Bundestag : Die Gegner des Migrationspakts in der CDU formieren sich

Eine Mehrheit der Christdemokraten im Bundestag soll zwar noch hinter dem UN-Migrationspakt stehen - doch der Widerstand wächst.

Der Berliner Kreis der CDU, dem auch Marian Wendt angehört, wendet sich gegen den Migrationspakt.
Der Berliner Kreis der CDU, dem auch Marian Wendt angehört, wendet sich gegen den Migrationspakt.Foto: Bernd von Jutrczenka/dpa

Eine formale Abstimmung hat es nicht gegeben, aber Stephan Harbarth, Vizechef der Unionsfraktion im Bundestag, war sich am vergangenen Dienstagabend ganz sicher: Die überwiegende Mehrheit der Abgeordneten von CDU und CSU stehe hinter dem UN-Migrationspakt.

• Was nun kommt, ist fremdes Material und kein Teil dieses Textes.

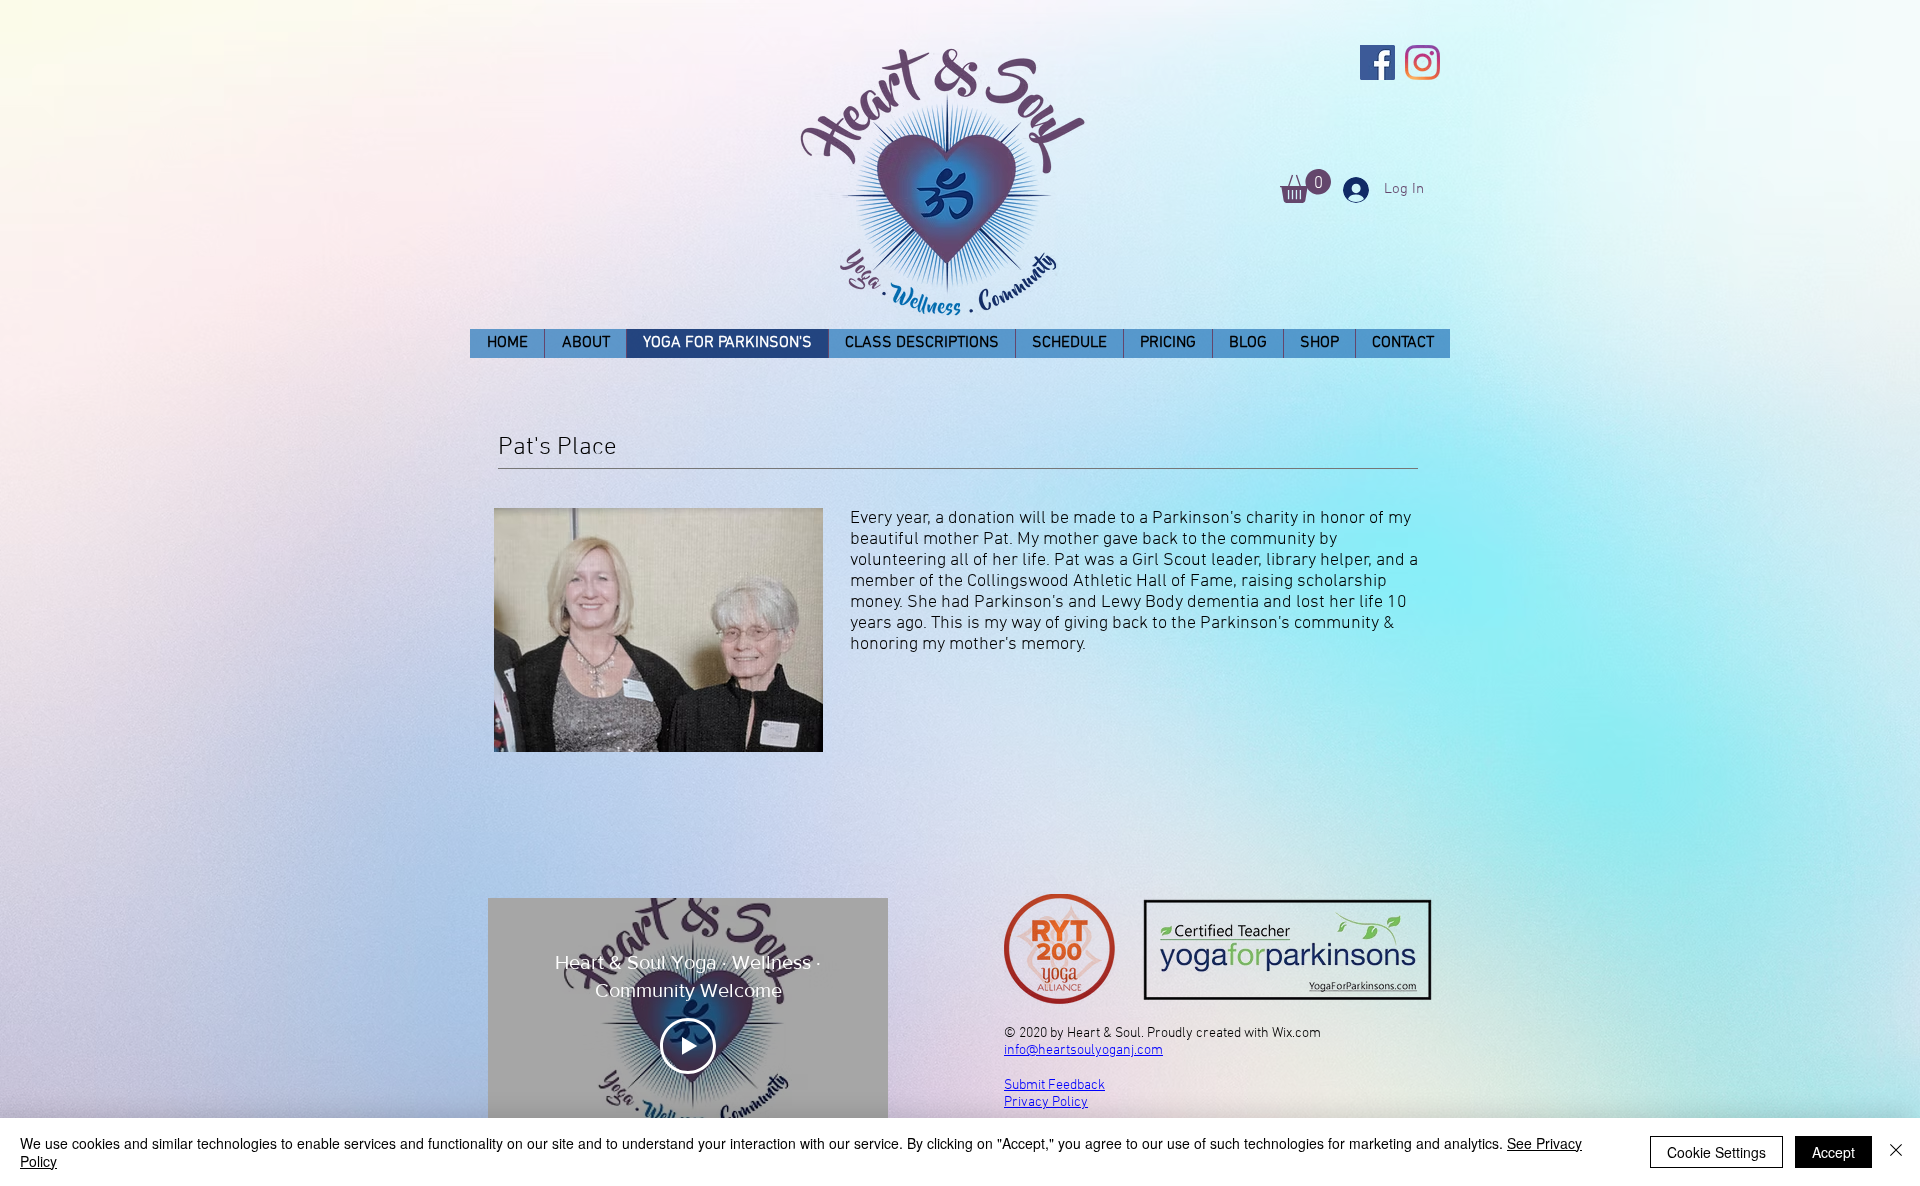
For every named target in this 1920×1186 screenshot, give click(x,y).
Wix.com (1296, 1033)
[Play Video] (688, 1046)
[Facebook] (1377, 62)
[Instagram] (1422, 62)
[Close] (1896, 1152)
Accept (1833, 1152)
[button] (1305, 186)
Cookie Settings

„Mehr Vorteile als Nachteile“ hatte auch Alexander Dobrindt, der CSU-Landesgruppenchef, darin gesehen, und es wurde in der Fraktion vereinbart, einen entsprechenden Antrag mit der SPD zu erarbeiten und Ende November oder Anfang Dezember im Bundestag abzustimmen. Auf jeden Fall noch bevor der Pakt am 10. Dezember in Marokko unterzeichnet werden soll.

Ob diese Pläne allerdings Bestand haben werden, ist unklar. Denn inzwischen formieren sich die Gegner der internationalen Migrationsvereinbarung in der CDU und wollen ihre Unterzeichnung hintertreiben. So lehnt der sogenannte Berliner Kreis, eine Gruppe konservativer Abgeordneter, den UN-Migrationspakt ab, sollten sich daraus Verpflichtungen für Deutschland ergeben.

Ihre Zustimmung wollen die Mitglieder des Kreises davon abhängig machen, dass die Bundesregierung dem Pakt eine einseitige Erklärung beifügt, in der Verpflichtungen aus den Inhalten für Deutschland ausgeschlossen werden. Zwar muss der Bundestag der Vereinbarung des UN-Paktes formal nicht zustimmen. Nachdem dessen Inhalte jedoch über Monate hinweg von Rechtspopulisten instrumentalisiert werden, gerät vor allem die CDU unter Druck.

Auch die Werteunion erhöht den Druck

Dem Berliner Kreis gehören auch der Unions-Fraktionsvize Arnold Vaatz (CDU) und der Vorsitzende des Petitionsausschusses im Bundestag, Marian Wendt (CDU), an. Dieser weitete am Montag die Bedingungen für eine Zustimmung noch aus. Der Migrationspakt mache aus seiner Sicht „dann erst Sinn, wenn er tatsächlich global wird oder zumindest durch die EU geschlossen mitgetragen wird“. Letzteres ist allerdings wegen der Absage Österreichs bereits ausgeschlossen.

Die in enger Verbindung mit dem Berliner Kreis stehende Werteunion kündigte jetzt eine „bundesweite Unterschriftenkampagne“ gegen den Migrationspakt innerhalb der Union an. Aus der Basis heraus will auch die Werteunion den Druck auf die Unionsfraktion erhöhen, dem Pakt nur dann zuzustimmen, wenn sichergestellt werde, dass keinerlei zusätzlichen Verpflichtungen entstehen.